==== Records for the task ====

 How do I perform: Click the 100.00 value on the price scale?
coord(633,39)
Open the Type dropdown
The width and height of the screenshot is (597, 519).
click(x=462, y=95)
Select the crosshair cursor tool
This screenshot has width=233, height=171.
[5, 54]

====

== Work to complete ==
Send back every record, precisely as written.

== Your solution ==
 How do I perform: Click the 100.00 value on the price scale?
coord(633,39)
Open the Type dropdown
The width and height of the screenshot is (597, 519).
click(x=462, y=95)
Select the crosshair cursor tool
This screenshot has width=233, height=171.
[5, 54]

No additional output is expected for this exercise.